Arca Gajah Mada |
Gajah Mada (wafat k. 1364) adalah seorang panglima perang dan tokoh yang sangat berpengaruh pada zaman kerajaan Majapahit. Menurut berbagai sumber mitologi, kitab, dan prasasti dari zaman Jawa Kuno, ia memulai kariernya tahun 1313, dan semakin menanjak setelah peristiwa pemberontakan Ra Kuti pada masa pemerintahan Sri Jayanagara, yang mengangkatnya sebagai Patih. Ia menjadi Mahapatih (Menteri Besar) pada masa Ratu Tribhuwanatunggadewi, dan kemudian sebagai Amangkubhumi (Perdana Menteri) yang mengantarkan Majapahit ke puncak kejayaannya.
Gajah Mada terkenal dengan sumpahnya, yaitu Sumpah Palapa, yang tercatat di dalam Pararaton. Ia menyatakan tidak akan memakan palapa sebelum berhasil menyatukan Nusantara.
Meskipun ia adalah salah satu tokoh sentral saat itu, sangat sedikit
catatan-catatan sejarah yang ditemukan mengenai dirinya. Wajah
sesungguhnya dari tokoh Gajah Mada, saat ini masih kontroversial. Pada masa sekarang, Indonesia telah menetapkan Gajah Mada sebagai salah satu Pahlawan Nasional dan merupakan simbol nasionalisme dan persatuan Nusantara.
Awal karier
Tidak ada informasi dalam sumber sejarah yang tersedia saat pada awal
kehidupannya, kecuali bahwa ia dilahirkan sebagai seorang biasa yang
naik dalam awal kariernya menjadi Begelen atau setingkat kepala pasukan
Bhayangkara pada Raja Jayanagara (1309-1328) terdapat sumber yang
mengatakan bahwa Gajah Mada bernama lahir Mada sedangkan nama Gajah Mada kemungkinan merupakan nama sejak menjabat sebagai patih.

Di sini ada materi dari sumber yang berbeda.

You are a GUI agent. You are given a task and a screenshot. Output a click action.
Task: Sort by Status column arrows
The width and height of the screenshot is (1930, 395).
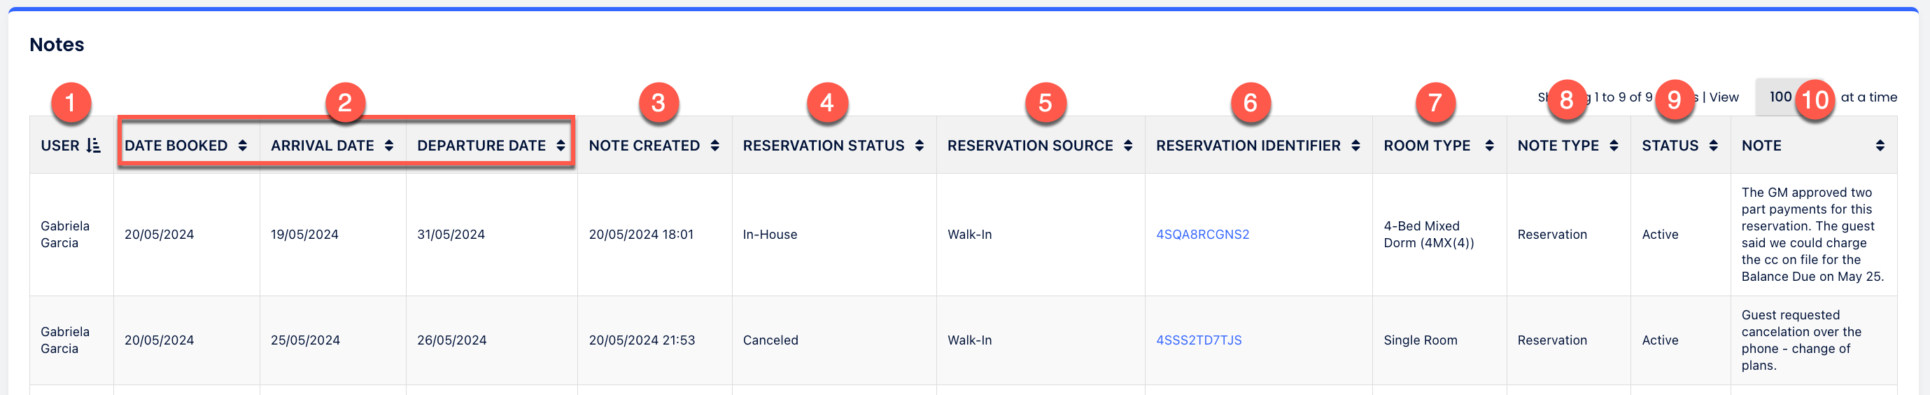point(1713,145)
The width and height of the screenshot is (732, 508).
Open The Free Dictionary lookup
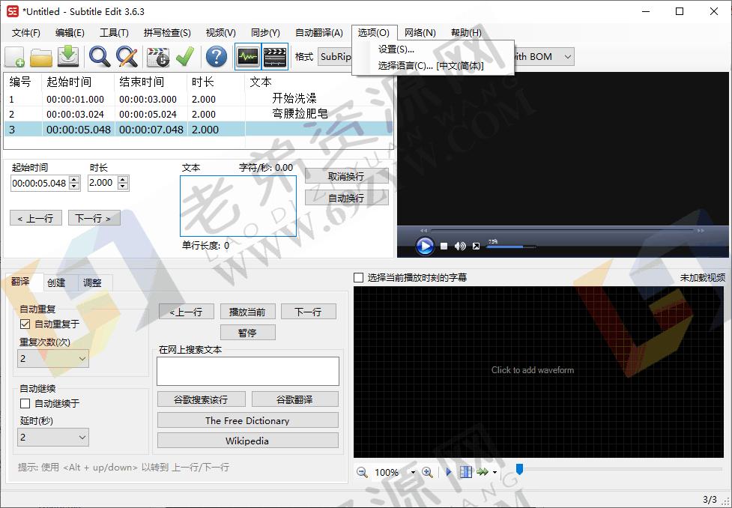click(247, 420)
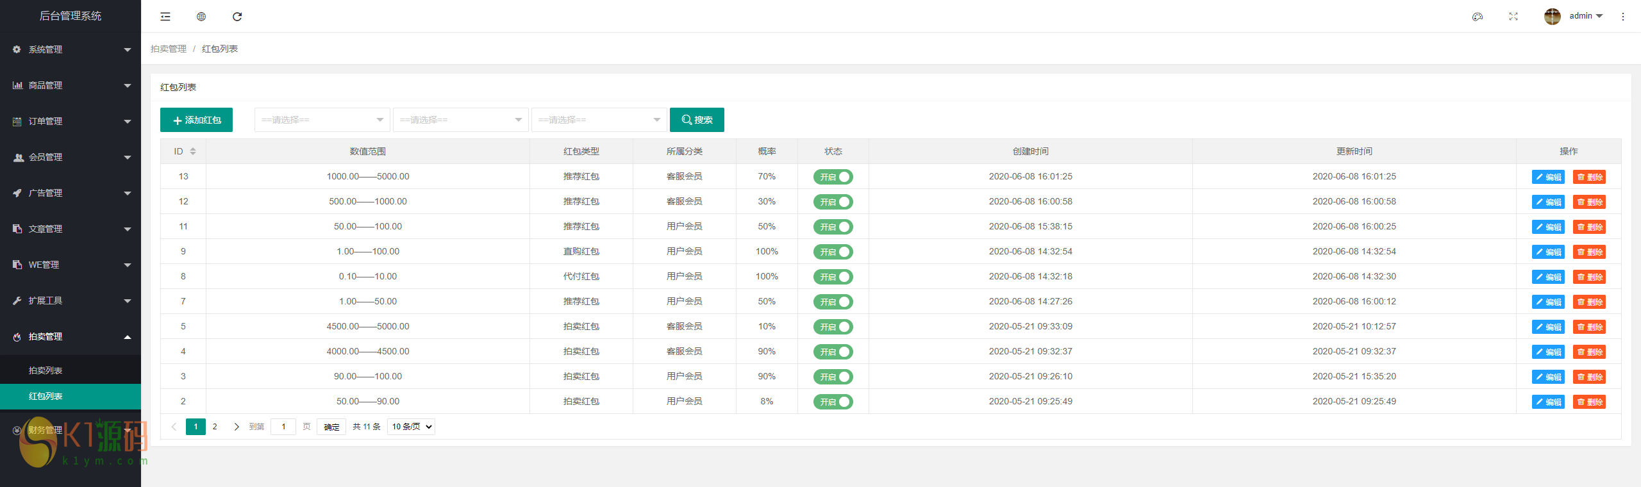Switch off the status toggle for ID 2
The width and height of the screenshot is (1641, 487).
[x=833, y=402]
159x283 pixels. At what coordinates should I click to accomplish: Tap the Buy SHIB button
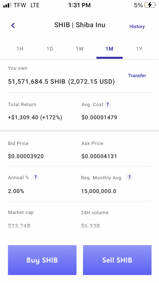pyautogui.click(x=42, y=260)
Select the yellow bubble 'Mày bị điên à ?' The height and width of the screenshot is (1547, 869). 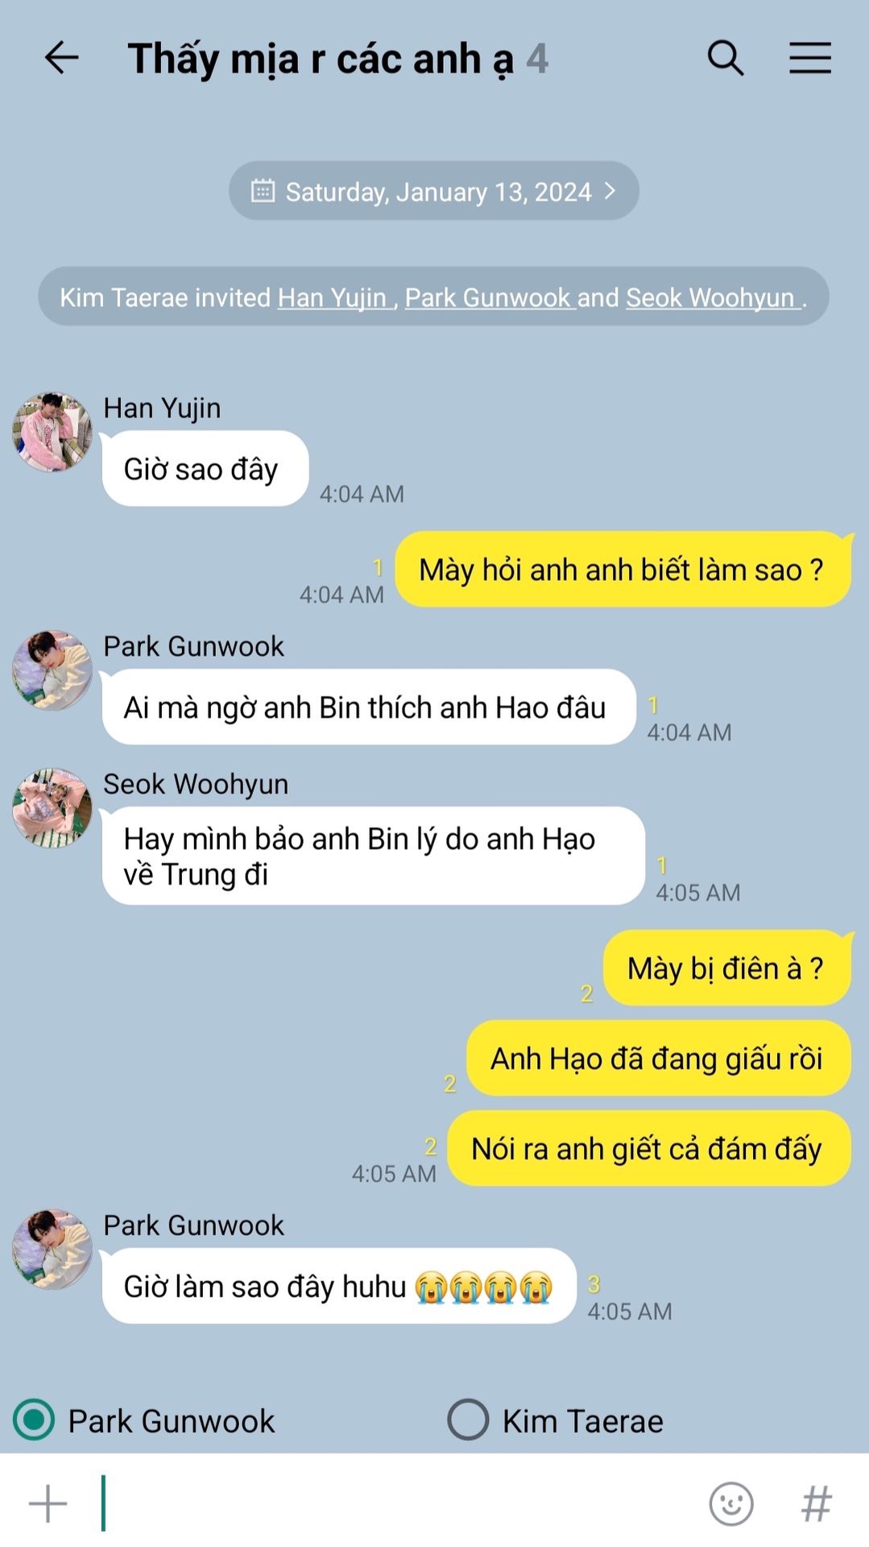(726, 968)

Dalam pupuh Désawarnana atau Nāgarakṛtāgama karya Prapanca yang ditemukan saat penyerangan Istana Tjakranagara di Pulau Lombok pada tahun 1894 terdapat informasi bahwa Gajah Mada merupakan patih dari Kerajaan Daha dan kemudian menjadi patih dari Kerajaan Daha dan Kerajaan Janggala
yang membuatnya kemudian masuk kedalam strata sosial elitis pada saat
itu dan Gajah Mada digambarkan pula sebagai "seorang yang mengesankan,
berbicara dengan tajam atau tegas, jujur dan tulus ikhlas serta
berpikiran sehat".
Menurut Pararaton, Gajah Mada sebagai komandan pasukan khusus Bhayangkara berhasil memadamkan Pemberontakan Ra Kuti, dan menyelamatkan Prabu Jayanagara (1309-1328) putra Raden Wijaya dari Dara Petak. Selanjutnya di tahun 1319 ia diangkat sebagai Patih Kahuripan, dan dua tahun kemudian ia diangkat sebagai Patih Kediri.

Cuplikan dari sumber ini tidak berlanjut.